I was told when I was a little girl, all done in pigtails and pink shorts, that I should be gracious.
That I should be nice.
Should be forgiving.
Should be kind.
But there are those times in life... the times when someone or something just spits in your face and punches you in the nose, and maybe breaks a couple ribs, and you're left laying in the dirt staring into the bleak infinity and thinking...
Well fuck this.
And it needs the Fuck.
It's a song about reclaiming anger in a way that the quiet singer songwriters that I so love just can't do sometimes. Sometimes I want to let myself revel in the soulful injustice of it all. And Cee-Lo (as you would expect from the other half of Gnarls Barkley) does it in the catchiest way you could imagine. You know what this liberating, sunny, angry song tells me?
I don't have to want the right thing all the time!
We don't have to be so damn graceful about the things that just frankly suck.
It's OK to be a sore loser.
But most importantly; rejection doesn't always need to be so uncomfortably pathetic.

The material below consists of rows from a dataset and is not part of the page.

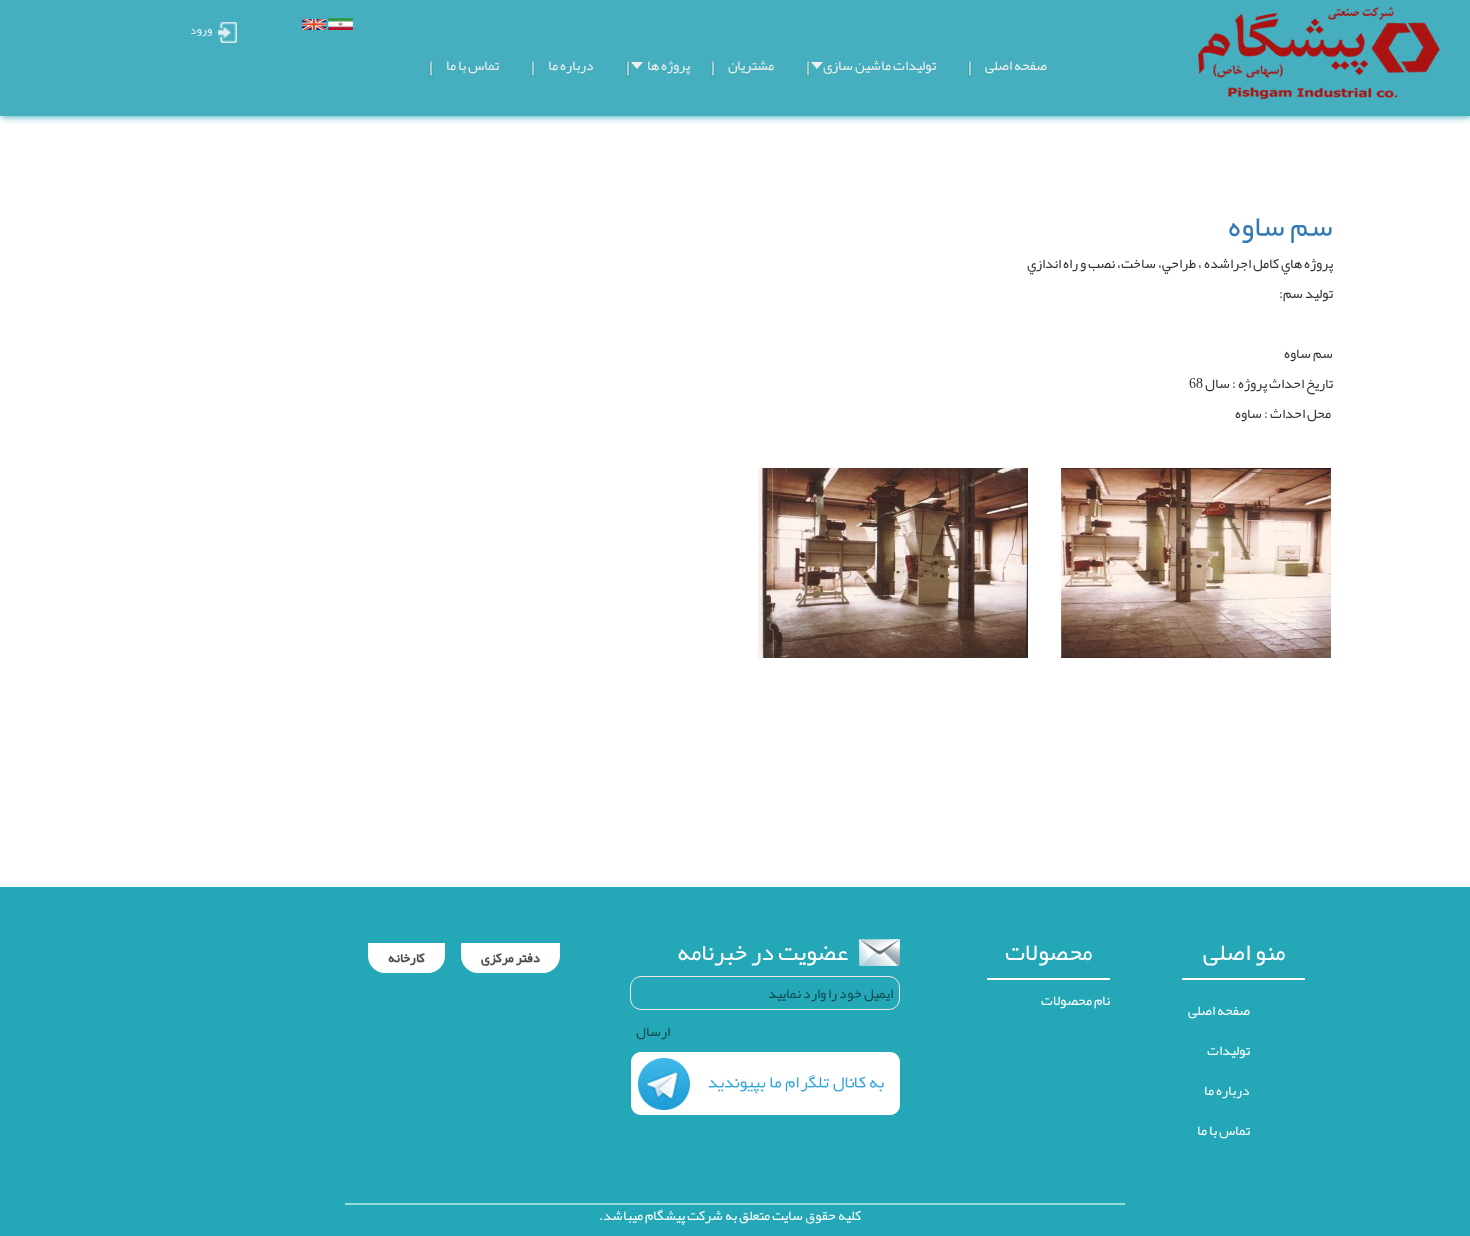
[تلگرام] (765, 1088)
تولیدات (1228, 1050)
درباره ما (1227, 1090)
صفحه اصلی (1219, 1010)
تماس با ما (1223, 1130)
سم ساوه (1280, 226)
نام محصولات (1075, 1000)
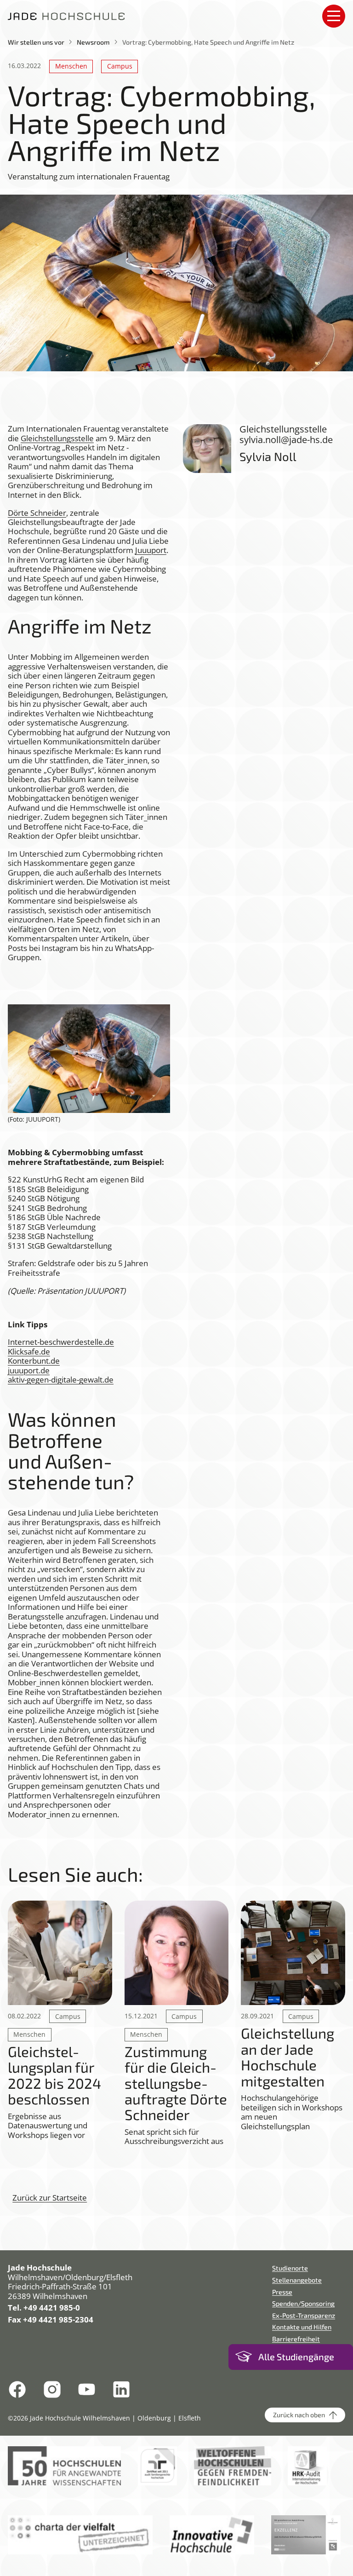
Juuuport (150, 550)
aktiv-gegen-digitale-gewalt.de (61, 1379)
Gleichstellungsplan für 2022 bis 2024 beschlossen (54, 2075)
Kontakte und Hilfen (301, 2327)
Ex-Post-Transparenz (303, 2315)
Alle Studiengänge (296, 2356)
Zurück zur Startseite (49, 2197)
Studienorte (290, 2268)
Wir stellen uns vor (36, 42)
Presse (282, 2292)
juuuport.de (29, 1370)
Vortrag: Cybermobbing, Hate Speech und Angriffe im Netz (208, 42)
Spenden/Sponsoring (303, 2303)
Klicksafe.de (29, 1351)
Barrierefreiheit (296, 2339)
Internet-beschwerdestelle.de (61, 1342)
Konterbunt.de (34, 1360)
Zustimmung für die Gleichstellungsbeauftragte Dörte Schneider (176, 2083)
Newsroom (93, 42)
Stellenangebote (297, 2280)
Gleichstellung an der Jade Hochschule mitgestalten (287, 2057)
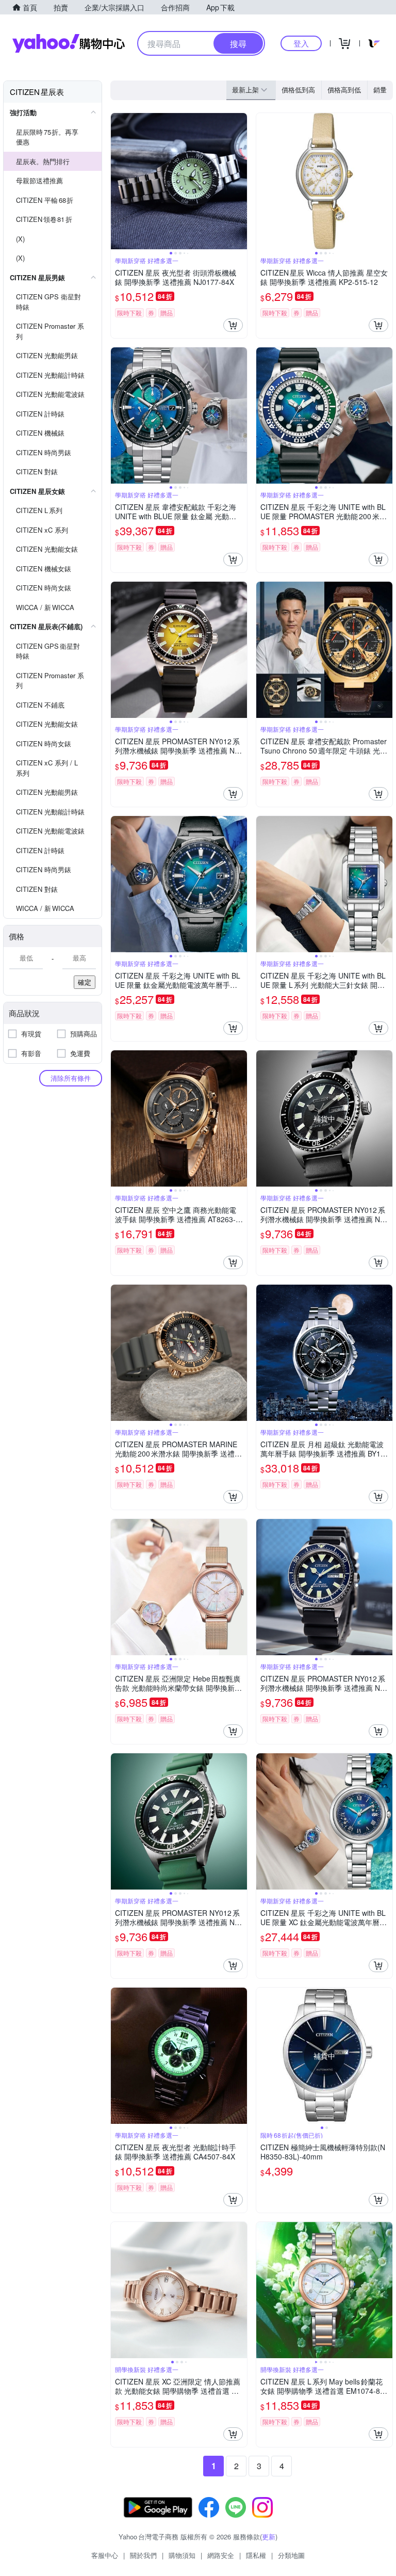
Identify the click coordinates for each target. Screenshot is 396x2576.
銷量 (380, 89)
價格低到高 (298, 89)
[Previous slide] (117, 181)
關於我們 (143, 2555)
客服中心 (104, 2555)
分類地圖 (291, 2555)
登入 (301, 43)
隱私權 (256, 2555)
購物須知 (182, 2555)
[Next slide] (240, 181)
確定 (84, 982)
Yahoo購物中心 (68, 43)
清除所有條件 (71, 1078)
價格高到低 (344, 89)
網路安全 (220, 2555)
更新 (268, 2536)
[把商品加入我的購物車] (233, 325)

I love Cee-Lo's declarations in this song, so blunt, so often hilarious, and so in the moment:
And though there's pain in my chest
I still wish you the best
With a "Fuck you"
Ooo ooo ooo
This song does not break any musical barriers. It's not awash in sentimentality (on the surface at least), and it doesn't beg for me to overanalyze it. So I won't. I'll just be happy I relate to something so visceral and human. And I'll play it again. Right now.